From: Junio C Hamano <junkio@cox.net>
To: Carl Worth <cworth@cworth.org>
Cc: git@vger.kernel.org
Subject: Re: Recent unresolved issues: shallow clone
Date: Fri, 14 Apr 2006 17:25:12 -0700 [thread overview]
Message-ID: <7vr73zn0rb.fsf@assigned-by-dhcp.cox.net> (raw)
In-Reply-To: <87irpb7oma.wl%cworth@cworth.org> (Carl Worth's message of "Fri, 14 Apr 2006 15:56:29 -0700")
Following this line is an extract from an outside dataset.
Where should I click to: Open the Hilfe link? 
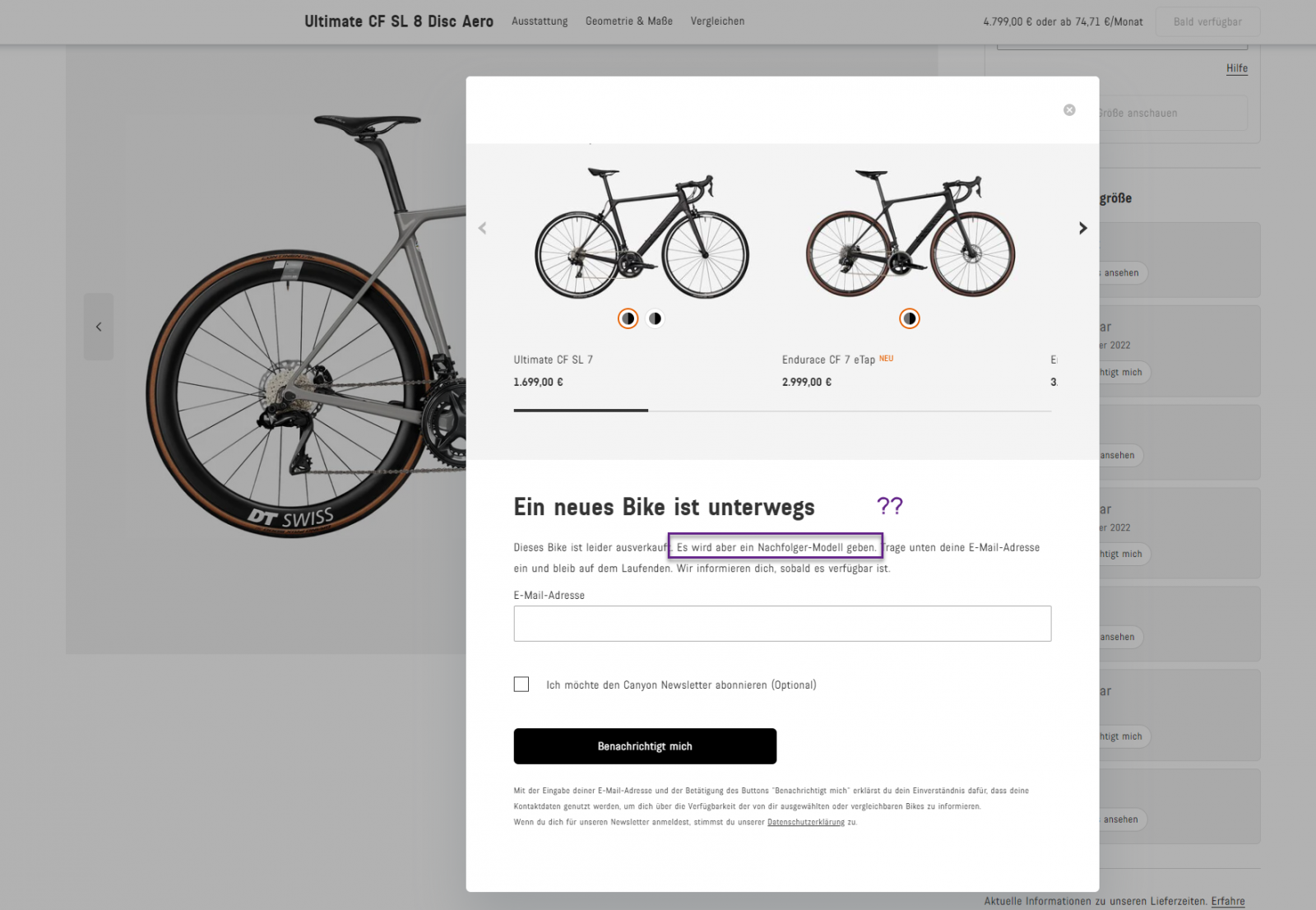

Carl Worth <cworth@cworth.org> writes:
> On Fri, 14 Apr 2006 02:31:36 -0700, Junio C Hamano wrote:
>> I am beginning to think using "graft" to cauterize history
>> for this, while it technically would work, would not be so
>> helpful to users, so the design needs to be worked out again.
>
> As context, here is some of what you mentioned in IRC:
>
>>> Suppose you have this:
>>>
>>> A---B---C
>>> \ \
>>> D---E---F---G
>>>
>>> and you made a shallow clone of C (because that is where the
>>> upstream master was when you made that clone). Then the
>>> upstream updated the master branch tip to G.
>>>
>>> The next update from upstream to your shallow clone would break.
>>> The upstream says: I have G at master.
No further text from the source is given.